Data>
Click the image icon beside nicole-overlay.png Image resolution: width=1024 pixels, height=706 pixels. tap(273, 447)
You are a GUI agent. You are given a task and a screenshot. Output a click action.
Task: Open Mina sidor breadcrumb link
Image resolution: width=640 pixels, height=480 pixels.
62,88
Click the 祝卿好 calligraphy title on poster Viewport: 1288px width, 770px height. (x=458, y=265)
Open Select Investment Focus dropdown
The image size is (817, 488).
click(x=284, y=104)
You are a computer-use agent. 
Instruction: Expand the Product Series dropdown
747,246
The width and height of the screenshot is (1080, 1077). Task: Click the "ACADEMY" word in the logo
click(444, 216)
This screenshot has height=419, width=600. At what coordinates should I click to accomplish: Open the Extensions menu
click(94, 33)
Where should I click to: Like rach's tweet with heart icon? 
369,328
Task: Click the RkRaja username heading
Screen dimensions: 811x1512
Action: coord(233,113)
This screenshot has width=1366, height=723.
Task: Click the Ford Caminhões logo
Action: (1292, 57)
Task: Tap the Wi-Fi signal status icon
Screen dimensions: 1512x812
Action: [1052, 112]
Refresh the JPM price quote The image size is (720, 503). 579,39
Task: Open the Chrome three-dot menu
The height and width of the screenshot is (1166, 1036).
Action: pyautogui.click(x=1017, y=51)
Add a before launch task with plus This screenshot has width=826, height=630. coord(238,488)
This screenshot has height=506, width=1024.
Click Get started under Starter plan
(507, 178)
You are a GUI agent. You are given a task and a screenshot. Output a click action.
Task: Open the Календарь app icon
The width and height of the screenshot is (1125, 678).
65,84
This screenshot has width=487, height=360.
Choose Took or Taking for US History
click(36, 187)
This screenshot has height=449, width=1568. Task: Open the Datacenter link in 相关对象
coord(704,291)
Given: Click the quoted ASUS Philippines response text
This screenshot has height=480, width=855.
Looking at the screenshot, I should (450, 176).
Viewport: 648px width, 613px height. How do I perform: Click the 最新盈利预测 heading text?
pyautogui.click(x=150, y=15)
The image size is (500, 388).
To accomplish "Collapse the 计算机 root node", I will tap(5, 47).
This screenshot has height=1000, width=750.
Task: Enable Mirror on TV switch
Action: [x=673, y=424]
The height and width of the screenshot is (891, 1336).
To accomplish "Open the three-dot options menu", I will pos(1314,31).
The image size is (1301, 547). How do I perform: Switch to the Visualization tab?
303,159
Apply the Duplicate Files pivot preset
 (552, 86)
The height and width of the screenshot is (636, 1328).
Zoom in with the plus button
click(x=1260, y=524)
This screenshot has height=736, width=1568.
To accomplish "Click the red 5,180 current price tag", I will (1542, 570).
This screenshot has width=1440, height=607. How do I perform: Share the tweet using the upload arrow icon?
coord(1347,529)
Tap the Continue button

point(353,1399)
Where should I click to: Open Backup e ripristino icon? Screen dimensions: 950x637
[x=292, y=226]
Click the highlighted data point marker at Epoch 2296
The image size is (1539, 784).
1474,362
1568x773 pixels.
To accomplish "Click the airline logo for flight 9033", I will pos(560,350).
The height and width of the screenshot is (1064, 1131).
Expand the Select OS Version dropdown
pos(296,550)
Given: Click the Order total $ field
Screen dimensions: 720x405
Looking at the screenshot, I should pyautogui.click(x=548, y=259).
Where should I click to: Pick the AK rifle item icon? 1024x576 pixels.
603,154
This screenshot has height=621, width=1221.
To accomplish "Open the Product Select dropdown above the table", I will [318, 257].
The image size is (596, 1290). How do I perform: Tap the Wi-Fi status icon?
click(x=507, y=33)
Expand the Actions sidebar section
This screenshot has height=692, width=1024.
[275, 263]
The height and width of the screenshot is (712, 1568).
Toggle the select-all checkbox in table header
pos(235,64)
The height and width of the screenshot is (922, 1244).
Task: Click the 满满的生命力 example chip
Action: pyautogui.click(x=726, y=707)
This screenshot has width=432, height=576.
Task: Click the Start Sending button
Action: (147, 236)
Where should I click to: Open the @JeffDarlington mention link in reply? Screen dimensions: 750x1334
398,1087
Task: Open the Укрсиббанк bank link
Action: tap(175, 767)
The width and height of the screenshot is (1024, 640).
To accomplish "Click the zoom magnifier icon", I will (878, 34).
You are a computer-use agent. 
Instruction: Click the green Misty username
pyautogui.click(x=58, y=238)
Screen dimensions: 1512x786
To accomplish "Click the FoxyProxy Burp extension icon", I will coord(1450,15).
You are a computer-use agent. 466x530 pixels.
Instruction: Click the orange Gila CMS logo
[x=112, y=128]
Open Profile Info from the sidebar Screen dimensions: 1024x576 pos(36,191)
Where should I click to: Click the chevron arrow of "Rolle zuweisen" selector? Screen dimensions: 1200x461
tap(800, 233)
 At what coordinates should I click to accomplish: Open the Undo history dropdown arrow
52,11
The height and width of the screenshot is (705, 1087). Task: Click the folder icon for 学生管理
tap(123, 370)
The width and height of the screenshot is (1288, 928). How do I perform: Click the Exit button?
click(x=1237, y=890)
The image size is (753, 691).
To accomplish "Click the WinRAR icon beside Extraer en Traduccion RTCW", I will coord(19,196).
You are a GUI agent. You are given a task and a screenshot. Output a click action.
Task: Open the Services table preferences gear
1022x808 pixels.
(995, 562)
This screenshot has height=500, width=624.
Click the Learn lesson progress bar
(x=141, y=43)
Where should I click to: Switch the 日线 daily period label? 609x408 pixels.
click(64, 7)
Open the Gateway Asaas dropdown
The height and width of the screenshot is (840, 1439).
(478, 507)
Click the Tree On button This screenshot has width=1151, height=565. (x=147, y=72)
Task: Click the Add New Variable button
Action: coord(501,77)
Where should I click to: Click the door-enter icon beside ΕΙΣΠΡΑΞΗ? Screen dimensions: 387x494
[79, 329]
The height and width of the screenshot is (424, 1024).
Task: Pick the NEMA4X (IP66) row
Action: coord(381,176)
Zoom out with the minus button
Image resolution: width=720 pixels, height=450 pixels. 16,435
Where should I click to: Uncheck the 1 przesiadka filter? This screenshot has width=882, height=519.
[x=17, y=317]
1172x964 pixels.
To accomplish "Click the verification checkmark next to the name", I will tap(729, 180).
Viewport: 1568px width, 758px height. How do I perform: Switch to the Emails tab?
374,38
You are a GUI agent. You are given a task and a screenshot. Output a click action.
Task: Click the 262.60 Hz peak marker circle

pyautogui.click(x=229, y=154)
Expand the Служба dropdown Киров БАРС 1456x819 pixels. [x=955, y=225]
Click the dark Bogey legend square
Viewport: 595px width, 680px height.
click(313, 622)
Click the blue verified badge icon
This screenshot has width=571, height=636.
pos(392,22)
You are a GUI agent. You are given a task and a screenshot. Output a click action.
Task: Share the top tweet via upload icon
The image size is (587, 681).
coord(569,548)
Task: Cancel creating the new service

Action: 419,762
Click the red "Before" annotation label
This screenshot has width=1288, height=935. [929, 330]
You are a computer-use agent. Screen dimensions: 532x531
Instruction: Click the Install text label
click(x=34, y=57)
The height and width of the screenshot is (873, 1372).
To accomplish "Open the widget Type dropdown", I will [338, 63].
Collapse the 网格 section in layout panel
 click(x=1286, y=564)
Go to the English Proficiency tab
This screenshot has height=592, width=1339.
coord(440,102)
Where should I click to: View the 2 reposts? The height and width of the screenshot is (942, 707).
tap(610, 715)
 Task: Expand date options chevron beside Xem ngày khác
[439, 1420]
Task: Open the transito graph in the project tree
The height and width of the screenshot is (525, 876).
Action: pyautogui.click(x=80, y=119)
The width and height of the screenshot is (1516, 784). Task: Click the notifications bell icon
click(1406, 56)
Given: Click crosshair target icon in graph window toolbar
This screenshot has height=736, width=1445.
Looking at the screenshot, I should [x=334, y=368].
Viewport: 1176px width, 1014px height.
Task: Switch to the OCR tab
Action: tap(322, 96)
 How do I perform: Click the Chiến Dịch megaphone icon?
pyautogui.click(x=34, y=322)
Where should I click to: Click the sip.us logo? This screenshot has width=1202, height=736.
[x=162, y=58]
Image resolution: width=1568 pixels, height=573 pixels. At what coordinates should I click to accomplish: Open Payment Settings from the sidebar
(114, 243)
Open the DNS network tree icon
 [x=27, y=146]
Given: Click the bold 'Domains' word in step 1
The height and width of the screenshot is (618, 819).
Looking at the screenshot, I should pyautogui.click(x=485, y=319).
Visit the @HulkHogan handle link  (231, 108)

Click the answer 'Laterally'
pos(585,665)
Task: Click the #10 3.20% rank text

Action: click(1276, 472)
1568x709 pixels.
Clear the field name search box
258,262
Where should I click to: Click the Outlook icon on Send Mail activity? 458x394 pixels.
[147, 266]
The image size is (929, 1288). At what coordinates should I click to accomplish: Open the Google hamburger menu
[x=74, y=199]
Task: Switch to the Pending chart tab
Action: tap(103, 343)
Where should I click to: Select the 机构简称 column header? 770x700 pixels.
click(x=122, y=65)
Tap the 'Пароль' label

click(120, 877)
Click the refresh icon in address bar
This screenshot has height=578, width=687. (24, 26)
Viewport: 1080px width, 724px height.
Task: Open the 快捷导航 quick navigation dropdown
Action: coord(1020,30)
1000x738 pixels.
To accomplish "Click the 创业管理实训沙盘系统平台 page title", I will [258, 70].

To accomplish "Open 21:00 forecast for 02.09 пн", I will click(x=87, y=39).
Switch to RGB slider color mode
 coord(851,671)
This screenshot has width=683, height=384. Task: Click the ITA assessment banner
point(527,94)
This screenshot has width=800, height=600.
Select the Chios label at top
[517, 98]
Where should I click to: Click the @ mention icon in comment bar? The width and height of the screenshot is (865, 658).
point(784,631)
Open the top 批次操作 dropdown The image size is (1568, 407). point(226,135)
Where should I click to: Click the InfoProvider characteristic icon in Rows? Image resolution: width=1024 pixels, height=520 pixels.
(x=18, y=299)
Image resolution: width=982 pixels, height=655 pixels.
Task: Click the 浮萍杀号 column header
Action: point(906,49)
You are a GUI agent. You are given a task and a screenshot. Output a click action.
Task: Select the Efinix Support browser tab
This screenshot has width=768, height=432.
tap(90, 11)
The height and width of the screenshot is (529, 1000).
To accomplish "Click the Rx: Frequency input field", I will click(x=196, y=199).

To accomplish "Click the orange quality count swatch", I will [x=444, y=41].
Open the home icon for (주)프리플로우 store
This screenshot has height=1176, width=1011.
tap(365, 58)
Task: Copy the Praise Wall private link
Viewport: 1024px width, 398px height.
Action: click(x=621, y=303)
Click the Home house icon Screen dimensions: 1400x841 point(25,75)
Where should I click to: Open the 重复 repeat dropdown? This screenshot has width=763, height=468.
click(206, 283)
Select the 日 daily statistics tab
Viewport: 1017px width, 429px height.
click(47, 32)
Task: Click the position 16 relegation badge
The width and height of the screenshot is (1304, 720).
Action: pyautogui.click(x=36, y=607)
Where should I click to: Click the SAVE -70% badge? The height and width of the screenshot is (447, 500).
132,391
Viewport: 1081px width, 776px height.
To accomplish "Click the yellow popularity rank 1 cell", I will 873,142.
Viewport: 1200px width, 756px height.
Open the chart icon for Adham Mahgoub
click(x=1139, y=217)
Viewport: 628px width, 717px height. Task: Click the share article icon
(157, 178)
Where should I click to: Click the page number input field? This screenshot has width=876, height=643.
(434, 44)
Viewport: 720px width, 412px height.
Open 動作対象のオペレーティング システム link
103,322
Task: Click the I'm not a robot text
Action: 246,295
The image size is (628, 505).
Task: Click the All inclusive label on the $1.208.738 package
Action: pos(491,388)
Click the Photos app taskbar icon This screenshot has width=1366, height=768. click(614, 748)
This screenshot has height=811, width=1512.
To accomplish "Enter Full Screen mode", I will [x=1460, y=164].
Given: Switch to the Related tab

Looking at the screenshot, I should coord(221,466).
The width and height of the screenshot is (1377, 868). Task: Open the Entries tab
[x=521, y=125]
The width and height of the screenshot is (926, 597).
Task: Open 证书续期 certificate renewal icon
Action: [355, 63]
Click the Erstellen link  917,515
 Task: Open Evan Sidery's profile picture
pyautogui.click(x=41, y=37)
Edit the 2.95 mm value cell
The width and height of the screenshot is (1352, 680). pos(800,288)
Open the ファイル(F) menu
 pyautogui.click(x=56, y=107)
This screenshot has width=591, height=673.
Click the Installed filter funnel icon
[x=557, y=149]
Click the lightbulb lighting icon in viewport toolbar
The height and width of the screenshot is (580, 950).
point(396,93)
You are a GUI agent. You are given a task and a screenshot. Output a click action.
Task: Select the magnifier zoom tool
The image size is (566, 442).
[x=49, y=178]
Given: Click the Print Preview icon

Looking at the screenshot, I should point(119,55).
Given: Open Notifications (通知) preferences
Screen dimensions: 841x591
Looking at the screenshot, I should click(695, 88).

Task statement>
Search the material above for lines containing the string "magnifier", then pull them out.

Output of the exercise>
To accomplish "Click the zoom magnifier icon", I will (878, 34).
Task: Select the magnifier zoom tool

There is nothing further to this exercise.